# Description of the task
Please repeat the records, word for word and without gaps.

───── Listed records

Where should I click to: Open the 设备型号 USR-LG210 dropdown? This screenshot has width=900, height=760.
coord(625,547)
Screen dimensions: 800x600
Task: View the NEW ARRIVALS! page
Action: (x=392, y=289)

──────────

# Reply
Where should I click to: Open the 设备型号 USR-LG210 dropdown? This screenshot has width=900, height=760.
coord(625,547)
Screen dimensions: 800x600
Task: View the NEW ARRIVALS! page
Action: (x=392, y=289)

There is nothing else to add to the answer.